### GOAL OF THE EXERCISE
Retype each record exactly.

(GIVEN INFORMATION Opens)

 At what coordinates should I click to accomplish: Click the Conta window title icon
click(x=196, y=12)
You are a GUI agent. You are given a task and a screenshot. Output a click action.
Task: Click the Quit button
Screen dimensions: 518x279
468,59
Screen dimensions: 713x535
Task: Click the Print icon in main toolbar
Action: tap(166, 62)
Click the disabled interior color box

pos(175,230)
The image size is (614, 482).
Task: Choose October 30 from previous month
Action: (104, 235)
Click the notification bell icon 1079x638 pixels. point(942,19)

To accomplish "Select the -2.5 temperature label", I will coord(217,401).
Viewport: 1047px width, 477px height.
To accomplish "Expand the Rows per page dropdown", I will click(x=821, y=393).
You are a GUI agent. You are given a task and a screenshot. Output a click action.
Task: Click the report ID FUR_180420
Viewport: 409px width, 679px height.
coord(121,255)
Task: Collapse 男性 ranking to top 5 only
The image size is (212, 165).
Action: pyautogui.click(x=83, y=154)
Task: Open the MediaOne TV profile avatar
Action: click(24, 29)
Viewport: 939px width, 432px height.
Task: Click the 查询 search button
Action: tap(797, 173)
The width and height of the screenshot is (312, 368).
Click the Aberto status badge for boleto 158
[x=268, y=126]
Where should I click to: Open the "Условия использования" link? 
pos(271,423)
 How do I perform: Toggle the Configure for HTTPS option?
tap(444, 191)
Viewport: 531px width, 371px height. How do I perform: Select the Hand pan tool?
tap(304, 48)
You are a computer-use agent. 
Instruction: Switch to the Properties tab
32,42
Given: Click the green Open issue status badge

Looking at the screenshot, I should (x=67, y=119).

(GIVEN INFORMATION Closes)

### ANSWER BOX
 At what coordinates should I click to accomplish: Click the Conta window title icon
click(x=196, y=12)
You are a GUI agent. You are given a task and a screenshot. Output a click action.
Task: Click the Quit button
Screen dimensions: 518x279
468,59
Screen dimensions: 713x535
Task: Click the Print icon in main toolbar
Action: tap(166, 62)
Click the disabled interior color box

pos(175,230)
The image size is (614, 482).
Task: Choose October 30 from previous month
Action: (104, 235)
Click the notification bell icon 1079x638 pixels. point(942,19)

To accomplish "Select the -2.5 temperature label", I will coord(217,401).
Viewport: 1047px width, 477px height.
To accomplish "Expand the Rows per page dropdown", I will click(x=821, y=393).
You are a GUI agent. You are given a task and a screenshot. Output a click action.
Task: Click the report ID FUR_180420
Viewport: 409px width, 679px height.
coord(121,255)
Task: Collapse 男性 ranking to top 5 only
The image size is (212, 165).
Action: pyautogui.click(x=83, y=154)
Task: Open the MediaOne TV profile avatar
Action: click(24, 29)
Viewport: 939px width, 432px height.
Task: Click the 查询 search button
Action: tap(797, 173)
The width and height of the screenshot is (312, 368).
Click the Aberto status badge for boleto 158
[x=268, y=126]
Where should I click to: Open the "Условия использования" link? 
pos(271,423)
 How do I perform: Toggle the Configure for HTTPS option?
tap(444, 191)
Viewport: 531px width, 371px height. How do I perform: Select the Hand pan tool?
tap(304, 48)
You are a computer-use agent. 
Instruction: Switch to the Properties tab
32,42
Given: Click the green Open issue status badge

Looking at the screenshot, I should (x=67, y=119).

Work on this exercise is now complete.